__WHAT YOU HAVE TO DO__. Going through the data below, copy out each line where the word "width" shows up.

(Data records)

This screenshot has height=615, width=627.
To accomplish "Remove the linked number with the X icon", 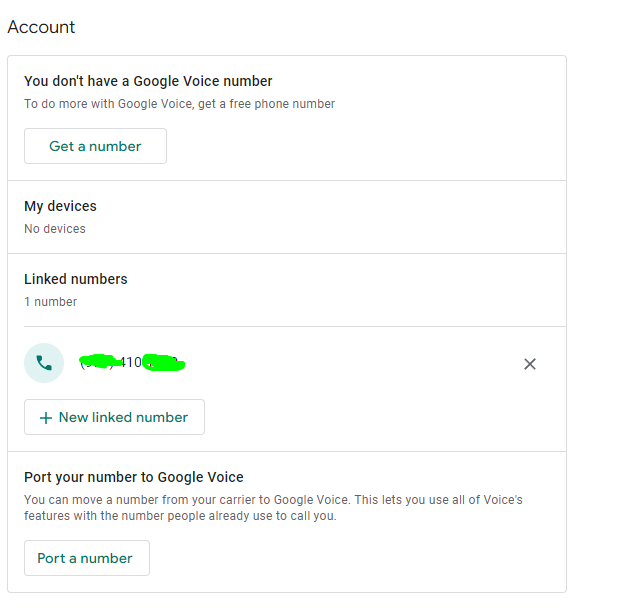I will 530,364.
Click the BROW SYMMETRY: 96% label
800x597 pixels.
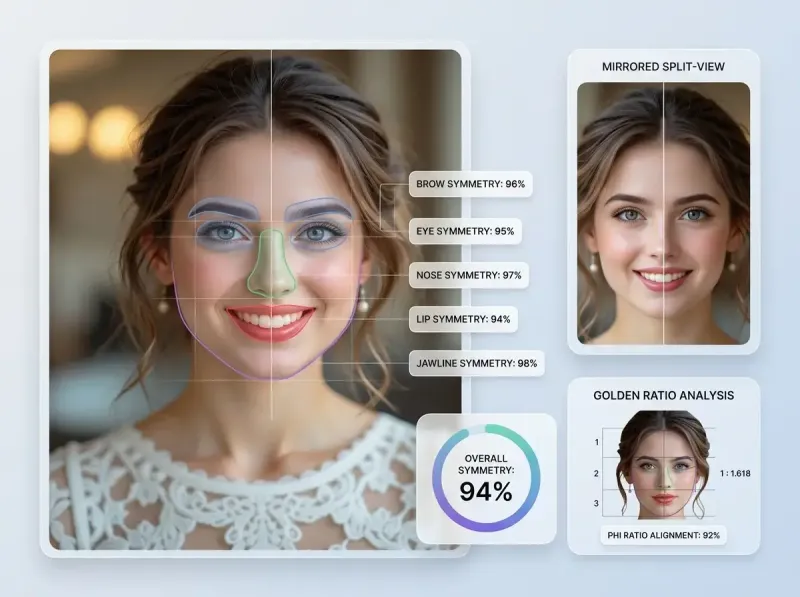point(469,184)
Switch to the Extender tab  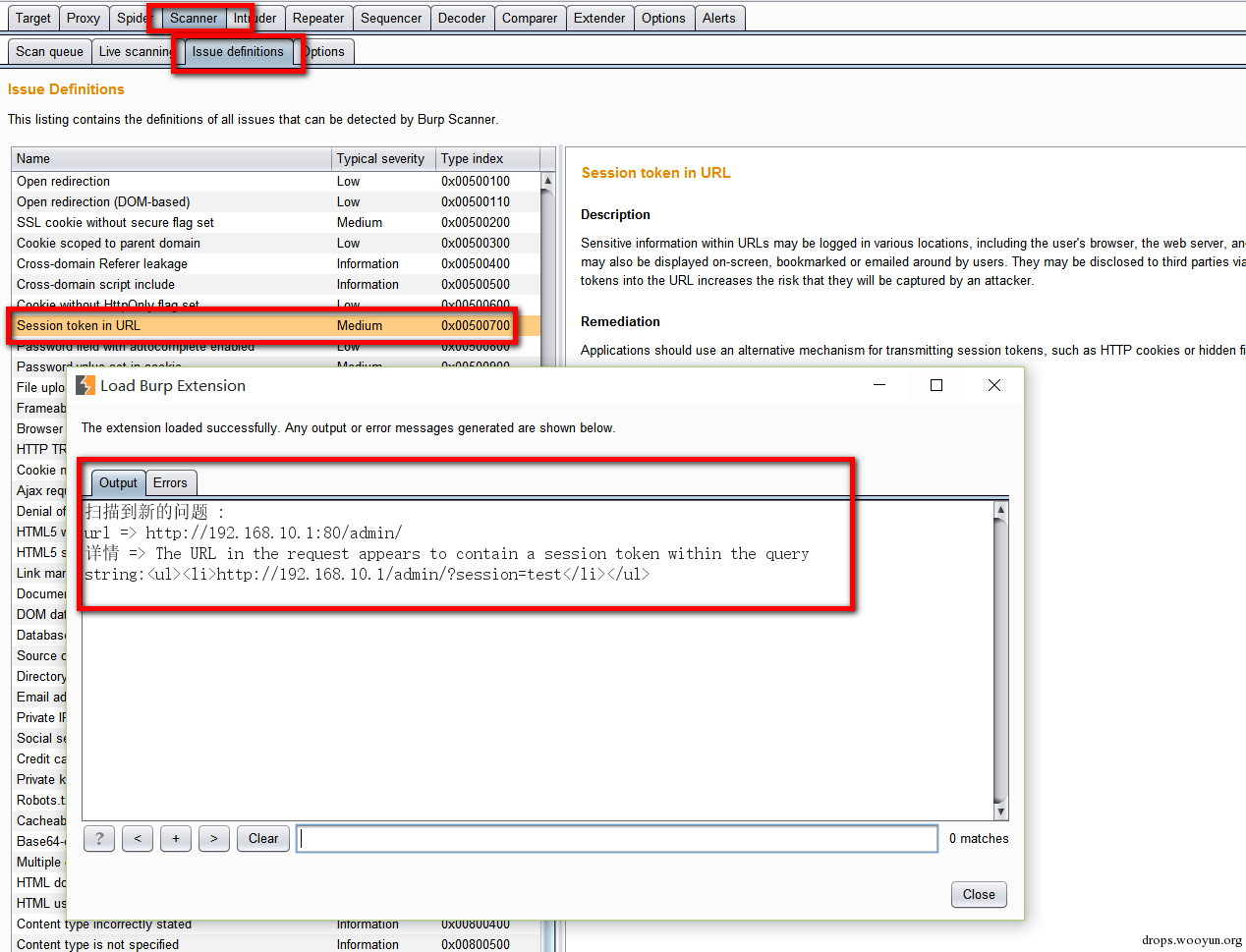click(x=599, y=18)
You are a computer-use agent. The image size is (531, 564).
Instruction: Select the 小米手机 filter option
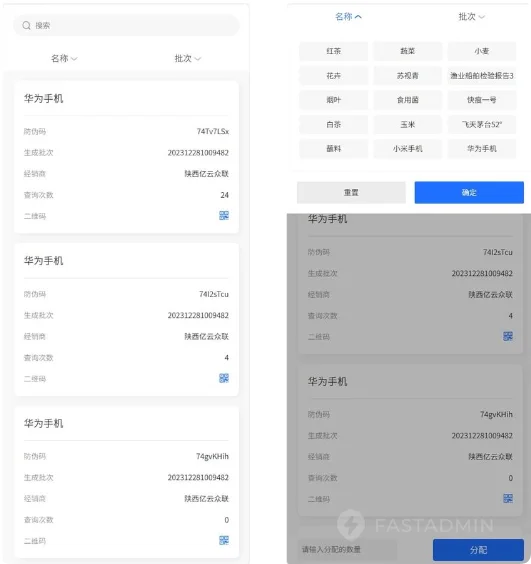[407, 149]
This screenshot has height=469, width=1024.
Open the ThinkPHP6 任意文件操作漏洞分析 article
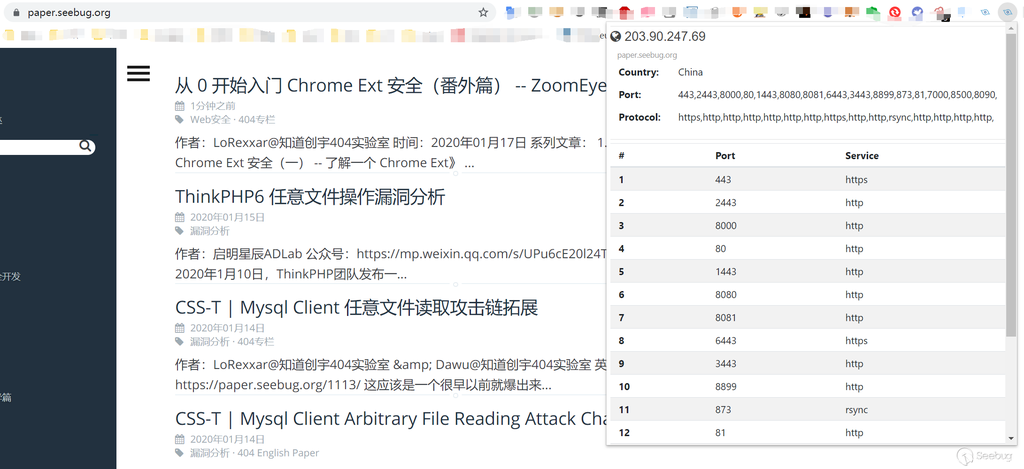[309, 196]
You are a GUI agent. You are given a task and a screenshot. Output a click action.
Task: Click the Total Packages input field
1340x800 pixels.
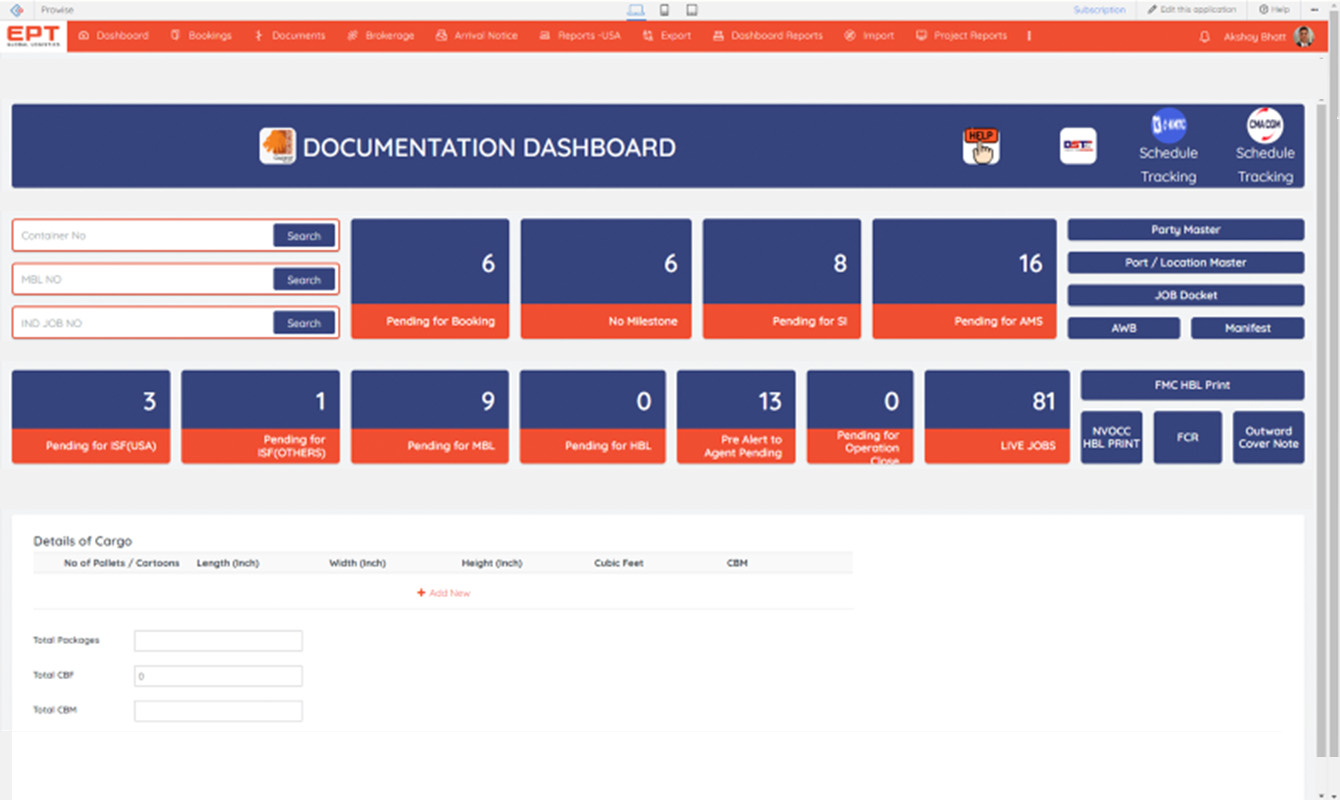point(218,641)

__YOUR SOLUTION__.
This screenshot has height=615, width=627.
This screenshot has height=469, width=1024.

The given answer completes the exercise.